Judge James Munby was rather scathing about this - no-one would choose this path except as a last resort, he said.
"Common sense suggest that those who go abroad make that choice only because
of the delays which they currently experience in the NHS," he said.
What the ruling does is make clear that there is no fixed limit - such as 12 months, or 15 at the time of Mrs Watts' operation - which designates whether someone has been waiting too long or not.
This is not entirely surprising - even government ministers say that their current 12 month maximum is unsatisfactory, and want it cut in half over the next few years.
Even a handful of months may be classed as "undue delay" if you have a treatable condition that leaves you in daily agony, and which is likely to deteriorate rapidly over a short period.
But the judgement does not suggest a general figure - in the case of Mrs Watts, her wait of a few months was reasonable, it was ruled - but waiting as long as a year would be "undue delay".
This means that every single applicant who wants to stare at hospital walls in Lyon next week rather than London in June next year would have to be assessed individually.
For some, two months might be too long, for others, a year would not be a problem.
This raises the prospect of introducing fresh bureaucracy of the type for which the NHS has traditionally been famous.
Michael Sobanja, the chief executive of the NHS Alliance, represents the hundreds of Primary Care Trusts which have to decide how NHS money is divided.

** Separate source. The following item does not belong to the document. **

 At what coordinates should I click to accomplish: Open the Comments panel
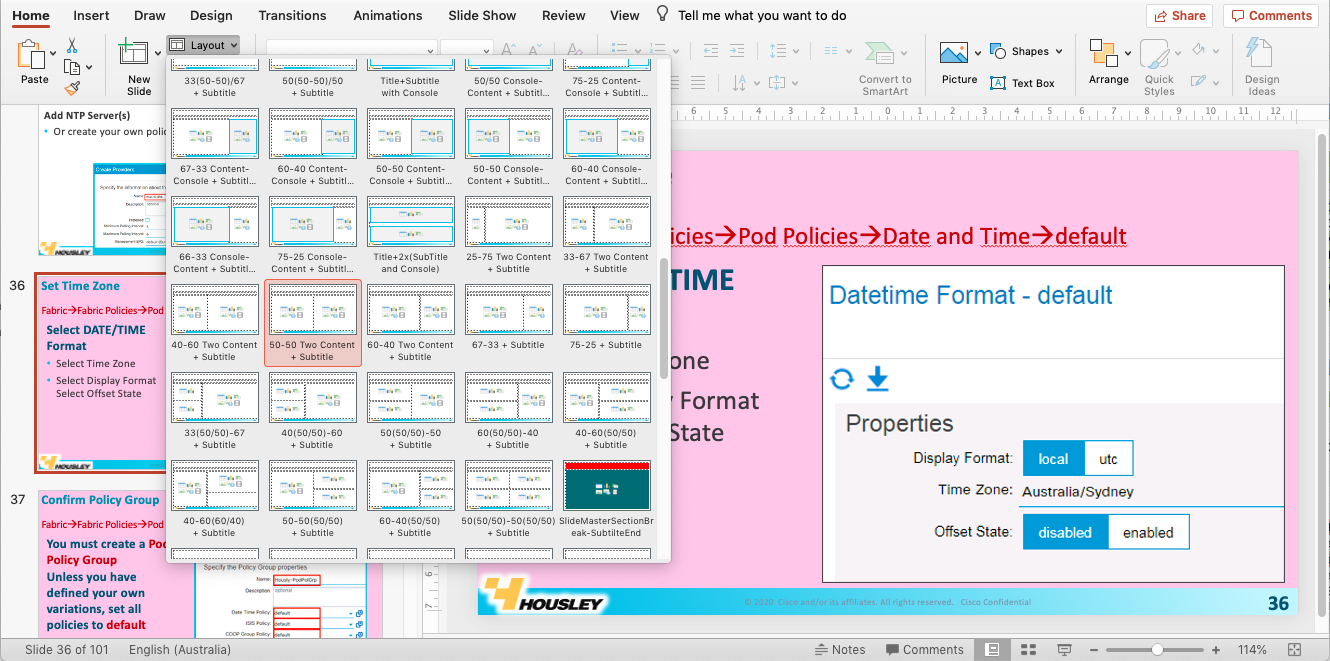pos(1270,15)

He said: "All this ruling does is leave us in no man's land - with an open chequebook open to challenge on every occasion.
How long a wait is too long?
"All it will do is mean we have to spend a huge amount on legal fees."
He said that, in his view, the Department of Health should return to the Court of Appeal and seek urgent clarification of the issue - then hand out their own guidelines.
He said that the immediate impact of the ruling would be to raise patient expectation through the roof.
"Many patients are perfectly prepared to travel abroad to have operations, and they will apply to do it."
The unfortunate side of the whole matter for the NHS is that ministers are not opposed to tackling "problem" waiting lists by sending patients abroad - or bringing in foreign surgery teams to treat them here.
It plans to introduce, eventually, a system which will allow any patient waiting more than six months for an operation a choice of venue for the operation, be it elsewhere in the NHS or a selection of foreign centres.
This would be run in a controlled way, with bulk contracts for overseas providers, not piecemeal - with every individual patient sending themselves somewhere different.
That scheme has yet to emerge - but a flurry of bills from European hospitals landing on the UK's doormat could certainly bring it to the top of the agenda.